To answer those questions, let me just remind the casual National Treasure fan that, first and foremost, these films are PG, financed by Disney (who probably are run by the KGC), and produced by half of Hollywood. There is not a killing off of principle characters, nor a speck of blood or a curse word. There will not be any flesh or, gasp, a major explosion. What we have here is a by-the-books conspiracy thriller that’s yet another carbon copy of The Da Vinci Code, except with humor, attractive women, a hero who actually seems enthused to be in the story, and topics we can sink our teeth into.
See, every American is raised to believe that our country’s history is pretty cut and dry.

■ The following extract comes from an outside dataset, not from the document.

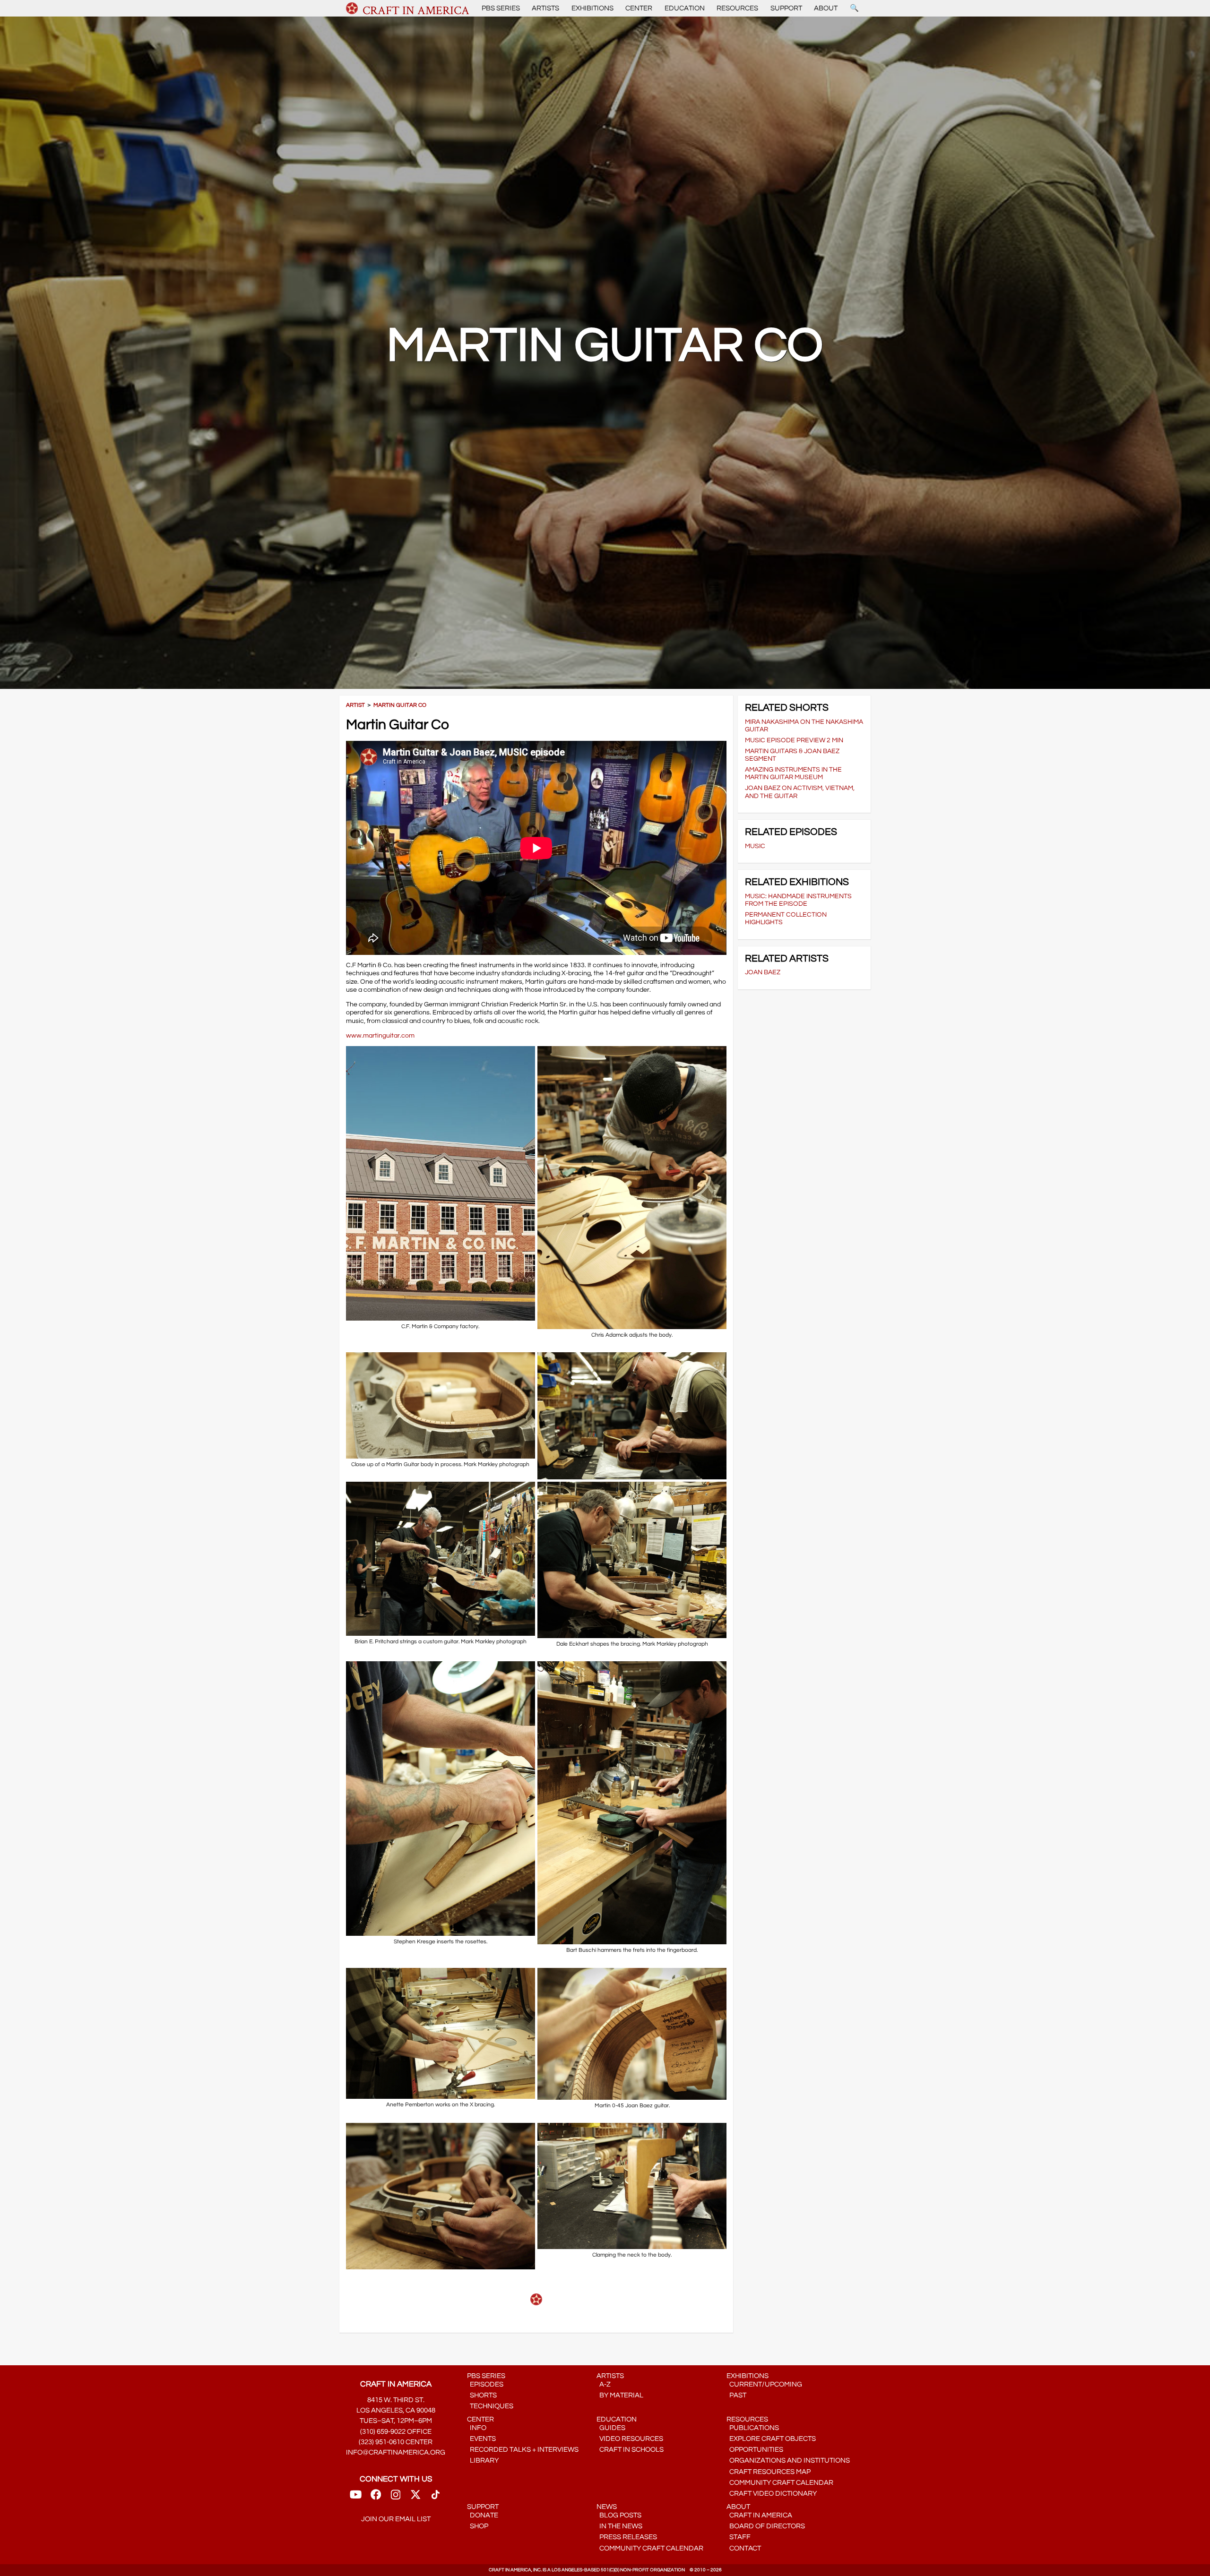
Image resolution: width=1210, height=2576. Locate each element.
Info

Washington never lied, Lincoln freed the slaves and was killed by a Southern retaliator, Kennedy was killed by Oswald, etc. What Book of Secrets will hopefully do is educate the populace of…actually forget it. This shit is all made up. Deliciously so, but made up nonetheless.
There’s a scene about half way through the screenplay where an eight-year-old boy drops some serious Wikipedia conspiracies on Ben’s lap, who just ignores the kid and continues on his mission. Yet I couldn’t help but wonder what sounds more plausible, a conspiracy involving Lincoln’s own cabinet members—which this film presupposes—or a conspiracy wherein John Wilkes Booth was really a male model and Lincoln was killed over the price of cotton.
The beauty of a film like National Treasure is that is exploits some simple truths about American history: we don’t know much about our own complicated history, and one explanation sounds just as plausible as the next. If Nic Cage tells us that the Freemasons run the world, that sounds just as reasonable as George W telling us that Saddam was behind 9/11. Hence, the search for a mythical “book of secrets” will be easily as interesting as its predecessor’s search for history’s lost treasure.
We all know that our government lies to us, so if Nic Cage wants to tell us some half-truths about our history, all while dodging bullets and playing grab-ass with Diane Kruger, I will be there. I’m not ashamed to say it: I loved the first film for what it is, and judging by the screenplay, I might just love this one even more. I can certainly get behind national secrets as opposed to a room full of anonymous “treasure.”